(Exercise objective): Which lines of the material below contain the string "panel", matching case exactly? Pull out each of those lines in full.
-------------------------
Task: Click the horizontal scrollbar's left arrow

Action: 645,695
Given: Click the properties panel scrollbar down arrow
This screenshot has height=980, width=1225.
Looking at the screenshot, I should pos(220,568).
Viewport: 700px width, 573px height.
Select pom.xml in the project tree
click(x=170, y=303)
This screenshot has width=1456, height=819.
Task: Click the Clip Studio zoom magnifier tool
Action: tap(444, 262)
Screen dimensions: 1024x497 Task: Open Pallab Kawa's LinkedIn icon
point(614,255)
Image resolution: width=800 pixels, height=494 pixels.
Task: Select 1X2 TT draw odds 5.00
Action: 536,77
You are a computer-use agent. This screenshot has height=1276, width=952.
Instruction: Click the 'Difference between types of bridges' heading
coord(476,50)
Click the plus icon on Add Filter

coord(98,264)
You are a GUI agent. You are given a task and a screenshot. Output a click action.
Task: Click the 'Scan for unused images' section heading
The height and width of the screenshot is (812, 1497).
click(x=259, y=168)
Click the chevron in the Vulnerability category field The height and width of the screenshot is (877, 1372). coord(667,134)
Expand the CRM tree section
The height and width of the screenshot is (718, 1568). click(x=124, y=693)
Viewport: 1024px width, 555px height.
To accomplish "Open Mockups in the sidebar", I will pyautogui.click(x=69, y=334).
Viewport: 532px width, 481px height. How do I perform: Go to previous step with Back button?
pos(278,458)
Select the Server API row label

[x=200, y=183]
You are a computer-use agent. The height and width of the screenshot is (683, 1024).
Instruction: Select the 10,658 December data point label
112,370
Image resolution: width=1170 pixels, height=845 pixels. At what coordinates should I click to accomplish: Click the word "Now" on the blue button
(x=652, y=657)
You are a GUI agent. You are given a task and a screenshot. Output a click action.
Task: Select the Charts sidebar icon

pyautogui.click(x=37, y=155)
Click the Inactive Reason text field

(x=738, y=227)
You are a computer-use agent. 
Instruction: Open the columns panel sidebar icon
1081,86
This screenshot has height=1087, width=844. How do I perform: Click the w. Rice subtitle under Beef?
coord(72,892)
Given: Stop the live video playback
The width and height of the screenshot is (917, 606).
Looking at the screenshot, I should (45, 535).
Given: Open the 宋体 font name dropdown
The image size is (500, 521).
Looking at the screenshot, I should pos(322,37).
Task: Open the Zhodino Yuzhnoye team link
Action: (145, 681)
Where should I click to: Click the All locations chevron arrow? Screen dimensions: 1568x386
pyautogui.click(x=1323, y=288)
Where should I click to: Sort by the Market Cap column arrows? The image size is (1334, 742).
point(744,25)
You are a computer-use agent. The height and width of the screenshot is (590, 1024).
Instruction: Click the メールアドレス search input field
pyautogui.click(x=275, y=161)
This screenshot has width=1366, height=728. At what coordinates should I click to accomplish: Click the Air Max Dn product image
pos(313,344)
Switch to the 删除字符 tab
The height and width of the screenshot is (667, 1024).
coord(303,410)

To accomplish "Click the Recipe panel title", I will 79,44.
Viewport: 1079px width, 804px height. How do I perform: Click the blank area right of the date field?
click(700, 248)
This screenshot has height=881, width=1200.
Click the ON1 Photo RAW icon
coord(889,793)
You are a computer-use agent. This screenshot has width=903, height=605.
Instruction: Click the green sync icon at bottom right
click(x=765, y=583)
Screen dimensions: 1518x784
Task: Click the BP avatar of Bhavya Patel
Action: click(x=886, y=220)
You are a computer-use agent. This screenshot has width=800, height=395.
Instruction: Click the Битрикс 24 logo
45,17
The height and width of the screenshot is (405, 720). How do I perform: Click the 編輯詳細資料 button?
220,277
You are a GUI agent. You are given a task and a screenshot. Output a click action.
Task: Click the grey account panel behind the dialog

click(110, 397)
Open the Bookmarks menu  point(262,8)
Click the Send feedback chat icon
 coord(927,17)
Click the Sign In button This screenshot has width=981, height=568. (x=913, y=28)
-------------------------
(Solution below):
Given: Click the properties panel scrollbar down arrow
Instruction: Open the columns panel sidebar icon
To accomplish "Click the Recipe panel title", I will 79,44.
Task: Click the grey account panel behind the dialog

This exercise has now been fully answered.